Korean name
- Hangul: 주초역
- Hanja: 朱草驛
- Revised Romanization: Jucho-yeok
- McCune–Reischauer: Chuch'o-yŏk

General information
- Location: Chuch'o-rodongjagu, Musan, North Hamgyŏng North Korea
- Coordinates: 42°11′12″N 129°19′18″E﻿ / ﻿42.1868°N 129.3218°E
- Owner: Korean State Railway

History
- Opened: 15 November 1929

Services
| Preceding station | Korean State Railway |  |  | Following station |
| Ch'ŏlsong Ch'ŏngnyŏn towards Musan |  | Musan Line |  | West P'ungsan towards Komusan |

Location

= Chucho station =

Railway station in North Korea

Chuch'o station is a railway station in Chucho'o-rodongjagu, Musan county, North Hamgyŏng province, North Korea, on the Musan Line of the Korean State Railway.

It was opened, along with the rest of the Sinch'am–Musan section of the Musan line, on 15 November 1929.

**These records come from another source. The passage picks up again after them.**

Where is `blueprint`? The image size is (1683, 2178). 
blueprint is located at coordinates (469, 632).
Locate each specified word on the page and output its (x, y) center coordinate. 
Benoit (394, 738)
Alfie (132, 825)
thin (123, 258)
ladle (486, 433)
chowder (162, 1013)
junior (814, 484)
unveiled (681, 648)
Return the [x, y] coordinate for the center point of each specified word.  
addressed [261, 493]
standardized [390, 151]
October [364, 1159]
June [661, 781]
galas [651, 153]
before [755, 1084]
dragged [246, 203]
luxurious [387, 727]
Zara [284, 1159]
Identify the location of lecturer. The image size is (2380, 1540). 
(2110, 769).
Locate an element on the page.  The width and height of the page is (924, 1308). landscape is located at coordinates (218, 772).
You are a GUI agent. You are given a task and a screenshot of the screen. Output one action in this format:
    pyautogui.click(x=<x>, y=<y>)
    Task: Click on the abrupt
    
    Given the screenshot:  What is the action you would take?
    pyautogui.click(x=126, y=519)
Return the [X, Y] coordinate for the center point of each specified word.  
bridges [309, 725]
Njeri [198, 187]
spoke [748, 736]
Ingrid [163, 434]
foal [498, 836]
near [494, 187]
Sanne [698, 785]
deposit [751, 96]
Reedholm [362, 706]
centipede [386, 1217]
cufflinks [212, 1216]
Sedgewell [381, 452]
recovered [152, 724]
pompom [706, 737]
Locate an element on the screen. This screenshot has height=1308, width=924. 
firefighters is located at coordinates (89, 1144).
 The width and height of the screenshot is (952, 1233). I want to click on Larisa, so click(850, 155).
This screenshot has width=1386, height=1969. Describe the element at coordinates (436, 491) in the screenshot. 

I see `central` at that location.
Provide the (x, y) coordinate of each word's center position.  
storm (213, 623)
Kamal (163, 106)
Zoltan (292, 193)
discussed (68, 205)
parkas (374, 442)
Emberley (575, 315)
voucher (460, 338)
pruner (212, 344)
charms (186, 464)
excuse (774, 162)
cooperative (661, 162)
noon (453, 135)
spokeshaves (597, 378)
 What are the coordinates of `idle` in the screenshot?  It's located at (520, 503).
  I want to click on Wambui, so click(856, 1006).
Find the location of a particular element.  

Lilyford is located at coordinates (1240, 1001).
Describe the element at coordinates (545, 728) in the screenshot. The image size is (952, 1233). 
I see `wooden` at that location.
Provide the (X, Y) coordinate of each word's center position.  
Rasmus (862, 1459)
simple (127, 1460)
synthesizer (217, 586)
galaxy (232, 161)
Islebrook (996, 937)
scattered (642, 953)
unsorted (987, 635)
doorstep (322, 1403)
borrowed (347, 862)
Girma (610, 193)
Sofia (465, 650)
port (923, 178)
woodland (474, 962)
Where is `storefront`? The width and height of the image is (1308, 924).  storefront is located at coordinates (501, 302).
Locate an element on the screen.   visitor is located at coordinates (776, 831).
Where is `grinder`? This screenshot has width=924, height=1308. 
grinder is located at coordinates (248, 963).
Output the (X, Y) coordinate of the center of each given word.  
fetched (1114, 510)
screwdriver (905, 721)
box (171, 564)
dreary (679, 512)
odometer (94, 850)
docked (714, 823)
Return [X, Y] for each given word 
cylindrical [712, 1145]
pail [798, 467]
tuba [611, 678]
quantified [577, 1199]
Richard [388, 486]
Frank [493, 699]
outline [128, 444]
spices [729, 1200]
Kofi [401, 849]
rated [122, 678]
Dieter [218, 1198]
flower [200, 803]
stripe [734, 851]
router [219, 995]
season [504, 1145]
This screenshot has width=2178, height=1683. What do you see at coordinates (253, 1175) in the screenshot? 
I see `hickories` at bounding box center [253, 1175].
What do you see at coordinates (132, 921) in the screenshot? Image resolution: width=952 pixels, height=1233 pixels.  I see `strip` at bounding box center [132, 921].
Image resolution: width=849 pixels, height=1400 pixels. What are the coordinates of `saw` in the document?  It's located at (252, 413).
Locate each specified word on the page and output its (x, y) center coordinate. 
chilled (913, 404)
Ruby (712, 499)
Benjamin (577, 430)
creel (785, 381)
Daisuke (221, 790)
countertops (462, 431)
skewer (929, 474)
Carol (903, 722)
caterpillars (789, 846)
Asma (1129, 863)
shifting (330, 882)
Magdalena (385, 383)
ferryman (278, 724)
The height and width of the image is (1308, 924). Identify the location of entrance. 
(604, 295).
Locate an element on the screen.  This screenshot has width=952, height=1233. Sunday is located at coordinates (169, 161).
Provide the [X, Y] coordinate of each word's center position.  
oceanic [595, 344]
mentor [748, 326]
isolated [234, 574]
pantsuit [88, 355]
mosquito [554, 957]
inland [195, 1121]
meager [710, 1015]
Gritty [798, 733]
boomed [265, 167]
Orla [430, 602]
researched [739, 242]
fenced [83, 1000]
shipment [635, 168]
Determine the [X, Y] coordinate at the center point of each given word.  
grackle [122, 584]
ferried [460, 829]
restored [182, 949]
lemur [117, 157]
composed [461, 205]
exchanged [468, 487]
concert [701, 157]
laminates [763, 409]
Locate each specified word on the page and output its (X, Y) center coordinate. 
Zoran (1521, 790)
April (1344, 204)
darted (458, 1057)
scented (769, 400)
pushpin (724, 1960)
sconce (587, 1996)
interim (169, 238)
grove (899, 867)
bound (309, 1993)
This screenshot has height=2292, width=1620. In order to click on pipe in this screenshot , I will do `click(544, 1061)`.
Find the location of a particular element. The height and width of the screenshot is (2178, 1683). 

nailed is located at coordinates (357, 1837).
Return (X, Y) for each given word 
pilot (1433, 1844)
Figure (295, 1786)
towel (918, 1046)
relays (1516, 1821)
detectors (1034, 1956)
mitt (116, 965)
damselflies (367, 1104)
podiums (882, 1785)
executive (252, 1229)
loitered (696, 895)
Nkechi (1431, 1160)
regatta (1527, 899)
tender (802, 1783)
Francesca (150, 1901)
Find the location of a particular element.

Local passenger trains running between Musan and Ch'ŏngjin on the southern junction of the Hambuk and P'yŏngra lines serve this station, and there are several daily commuter trains for workers and students between Musan and Komusan. In addition, two daily pairs of local trains, 662/663 and 668/669, operate between Musan and Chuch'o.